How to easily implement a configuration-first provider pattern in Rust 🦀

Posted on 2023-10-16

In this post we’ll review a way to build a provider pattern in Rust which is dynamic, extensible, and fun to maintain, while as statically typed as possible.

You might need a provider pattern when building a configuration for a system that has plugins, or different swappable components, logic encoded with no-code approaches, workflow configuration (think: CI/CD YAMLs), and more.

Here’s an example YAML of two “blocks” for some kind of a workflow runner. It lets you configure which blocks run one after another and their settings.

Below, we see an env_block setting environment variables and a shell_block running a shell command. Each block is configured via the same YAML, and, once loaded, has a single run function.

- kind: env_block
  id: env1
  keys:
    PATH: foo/bar
- kind: shell_block
  id: sh1
  cmd: "echo $PATH"

We’ll implement dynamic block creation from configuration, or as some would say plugin system, or registry of blocks, or strategy design pattern, or provider pattern.

Ultimately we want something like this:

let blocks_config = load_yaml(); // box dyn for fexibility
// do something to turn config into Vec<Box<dyn Block>>
blocks = figure_it_out(blocks_config);
blocks.for_each(|b| b.run());

This code is completely ignorant of the different types of blocks we have, or their different settings.

The “registry”

Remember: we have a collection of block s. Each block, has a different concrete implementation, and each block can have its own configuration:

env_block sets a bunch of environment variables
shell_block runs a shell command
any other block..

Each block has a run function, available through a Block trait.

trait Block {
  fn run() -> Result<()>;
}

Normally we would need something that knows about all different kinds of blocks, so maybe something like a blocks registry, registry.rs:

// load YAML
fn build_blocks(blocks_config: ..) -> .. {
  for block in blocks_config.blocks {
    match block.kind {
      .. do something based on the `kind` field ..
      .. build a block ..
      .. push it into a vec ..
    }
  }
}

Some issues with this:

Late binding: we only know what the rest of the configuration fields mean after we deal with the .kind attribute, so we'll have to keep it as serde_json::Value
Or, we’ll have to think of a different kind of configuration format which will deserialize into a strongly typed model, such as:

env_block:
 ..
shell_block:
 ..

Keep in mind that the above solution loses ordering between env_block and shell_block.

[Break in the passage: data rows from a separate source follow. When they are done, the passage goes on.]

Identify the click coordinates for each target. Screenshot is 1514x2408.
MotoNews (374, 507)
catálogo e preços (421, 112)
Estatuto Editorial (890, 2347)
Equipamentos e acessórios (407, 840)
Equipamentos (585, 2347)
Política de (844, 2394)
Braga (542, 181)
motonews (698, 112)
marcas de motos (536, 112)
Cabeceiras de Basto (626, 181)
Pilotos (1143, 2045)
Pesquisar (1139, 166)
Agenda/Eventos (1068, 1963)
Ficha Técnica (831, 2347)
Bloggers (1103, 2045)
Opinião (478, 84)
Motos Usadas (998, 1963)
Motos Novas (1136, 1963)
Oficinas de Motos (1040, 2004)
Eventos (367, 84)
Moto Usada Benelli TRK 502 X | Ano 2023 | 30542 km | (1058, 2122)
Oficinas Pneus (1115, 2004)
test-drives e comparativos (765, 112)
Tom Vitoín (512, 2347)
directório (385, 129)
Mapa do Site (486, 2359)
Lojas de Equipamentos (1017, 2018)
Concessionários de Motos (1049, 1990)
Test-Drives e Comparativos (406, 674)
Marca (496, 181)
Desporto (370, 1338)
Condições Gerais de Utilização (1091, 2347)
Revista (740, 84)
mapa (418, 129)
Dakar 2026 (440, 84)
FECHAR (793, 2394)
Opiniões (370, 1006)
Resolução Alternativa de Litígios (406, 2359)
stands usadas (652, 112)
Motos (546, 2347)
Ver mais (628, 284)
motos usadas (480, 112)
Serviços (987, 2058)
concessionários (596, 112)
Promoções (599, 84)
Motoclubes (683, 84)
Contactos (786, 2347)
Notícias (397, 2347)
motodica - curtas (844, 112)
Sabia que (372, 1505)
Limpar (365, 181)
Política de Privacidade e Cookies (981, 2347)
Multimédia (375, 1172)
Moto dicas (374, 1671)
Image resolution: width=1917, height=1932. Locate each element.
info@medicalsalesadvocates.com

There are additional solutions, but they revolve around the same idea: encoding types in configuration structure so that deserialization has enough power to infer those types.

What ever solution we’ll find, it’s not as easy to maintain — when we need to add new kinds of blocks, when some blocks are enabled only by features, or when we have complex block creation logic.

Serde can deserialize traits with `typetag`

What if we can deserialize each block options into some behavior that can build a block from the options?

The key here is typetag. typetag is a great library that you can use to have serde deserialize trait objects using a single discriminating field for indicating a type, ultimately "hidden" by a trait.

And once we can deserialize trait objects, we can dial into that dynamic behavior that we wanted.

Below, our type tag in the YAML is kind. This is all the information that's needed to decide which implementation of block the next sibling fields in the YAML relate to.

- kind: env_block
  id: env1
  keys:
    PATH: foo/bar
- kind: shell_block
  id: sh1
  cmd: "echo $PATH"

Now, we define a BlockBuilder trait. We say that a BlockBuilder's job is to take a particular block's YAML options and configure a block for us based on those options, remember, it returns a Box<dyn Block> because it needs to build any kind of block for us, and behind the scenes it will also magically pick the concrete type for us.

#[typetag::serde(tag = "kind")]
trait BlockBuilder {
  fn build() -> Result<Box<dyn Block>>
}

The important bit is the tag = "kind" attribute, which tells typetag to generate the right code to build a specific impl of BlockBuilder that relates to our specific block.

Why a seperate abstraction for building our block? because we recognize that a “live” block, may contain fields that are initialized but not serializable, for example a live database connection, while a block configuration section may contain a connection string . This way, as a best-practice, we separate the behavior of constructing blocks from configuration from the actual block. We’ll show an example later where we can combine the two.

Here’s the data model for our env block options on the Rust side, as defined in the YAML file:

#[derive(Default, Debug, Serialize, Deserialize, Clone)]
pub struct EnvBlockOpts {
    id: String,
    keys: HashMap<String, String>,
}

We see that it’s an env block, which is one kind of block our of all possible blocks we have.

We implement a BlockBuilder, and note the specific values we set for the typetag::serde attribute: env_block.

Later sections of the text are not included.